Due to species differences, primary human hepatocytes are still the in vitro system of choice to analyse liver specific processes and functions. Human hepatocytes were cultured several weeks in an optimized, chemical defined and serum-free two-dimensional culture system. The expression of drug-metabolizing cytochrome P450 enzymes and liver-enriched transcription factors were maintained during culture. The anabolic albumin synthesis and catabolic urea production remained on a constant high level. The addition of growth factors HGF and EGF turned out to be very beneficial for maintaining these functions.

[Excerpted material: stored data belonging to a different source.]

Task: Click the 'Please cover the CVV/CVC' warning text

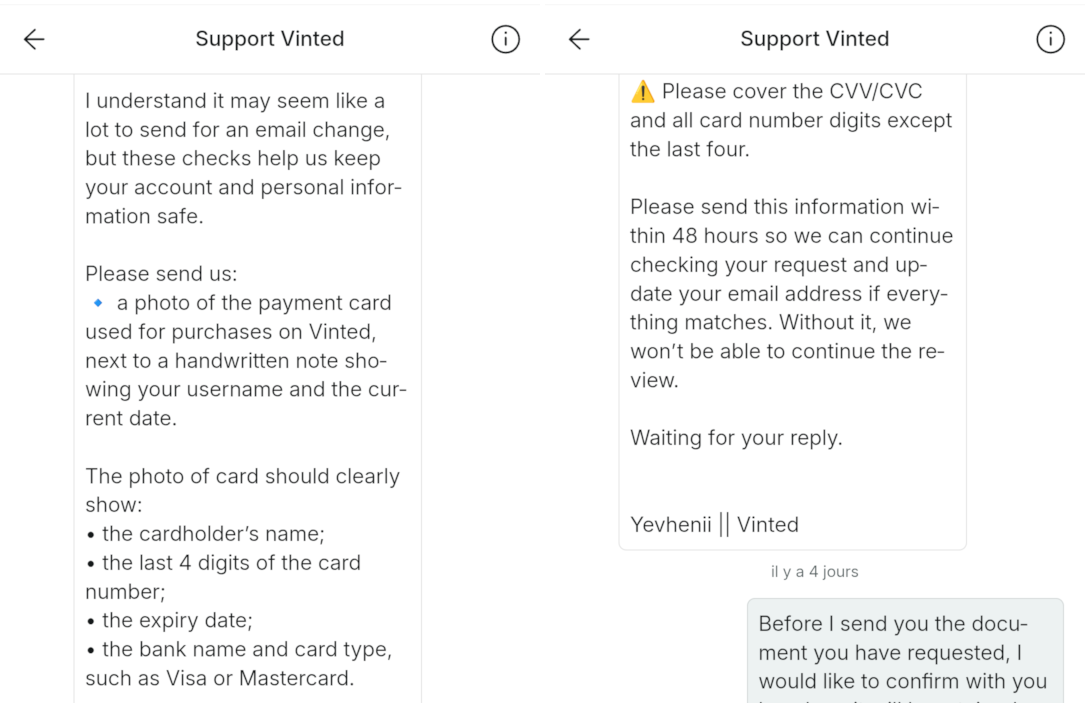Action: 791,120
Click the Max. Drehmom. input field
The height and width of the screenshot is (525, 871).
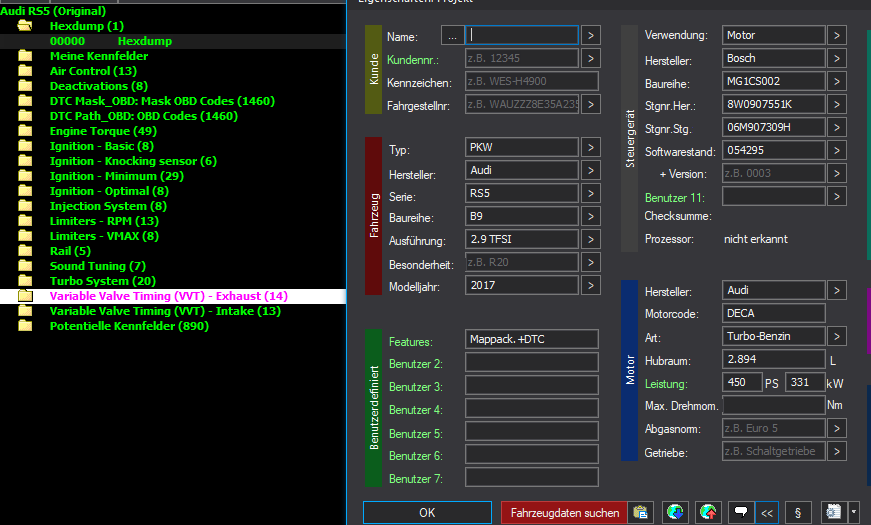[772, 405]
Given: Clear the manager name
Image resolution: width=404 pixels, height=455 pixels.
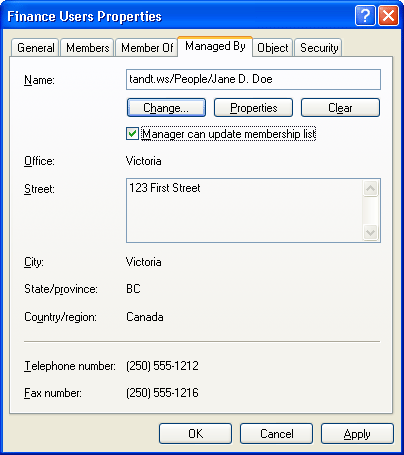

The system was used to study the effects of acetaminophen on primary human and rat hepatocytes. Non-invasive determinations of albumin, urea and lactate dehydrogenase concentrations in cell culture supernatants thereby allowed a continuous monitoring for at least two weeks. Acetaminophen in a concentration of 2815 mg/l (18.6 mM) reduced the urea production by 25 % and the albumin synthesis by approximately 70 % without any effects on cellular viability. After removal of the substance, hepatocellular functions reached the control level within one to three days. The repetitive analyses of acetaminophenmediated effects on cellular metabolism yielded to identical results for multiple cycles every four days. The drug also caused reversible and repetitive ultrastructural modifications, in particular an almost complete replacement of rough endoplasmic reticulum by smooth endoplasmic reticulum and a massive degradation of glycogen stores. The different sensitivity of species towards the active component was documented by comparing incubations with rat hepatocytes. So far the majority of published studies proofed a rapid depletion of cytosolic glutathione, which could only be detected here long delayed. The microarray displayed an increase in expression of stress-induced genes and a slowdown of cellular metabolism already with non-toxic concentrations. Opposite to this stands the exclusive induction of c‑Jun N‑terminal kinase 2 only with toxic concentrations in rat hepatocytes. Among the clear reduction of cytochrome CYP1A2 and CYP3A4 expression, the synthesis of liver-enriched transcription factor HNF1 and HNF4α important for functional albumin synthesis was highly downregulated by acetaminophen. The massive increase in expression of Rad GTPase, so far almost exclusively studied in muscle cells, suggests an interaction of the component or its metabolites with the enzyme, which needs to be further characterized.
The data shown in this thesis demonstrate the suitability of the culture system to serve as a model for repetitive testing of drug mediated changes on hepatocellular functions and thereby reducing animal studies during drug development.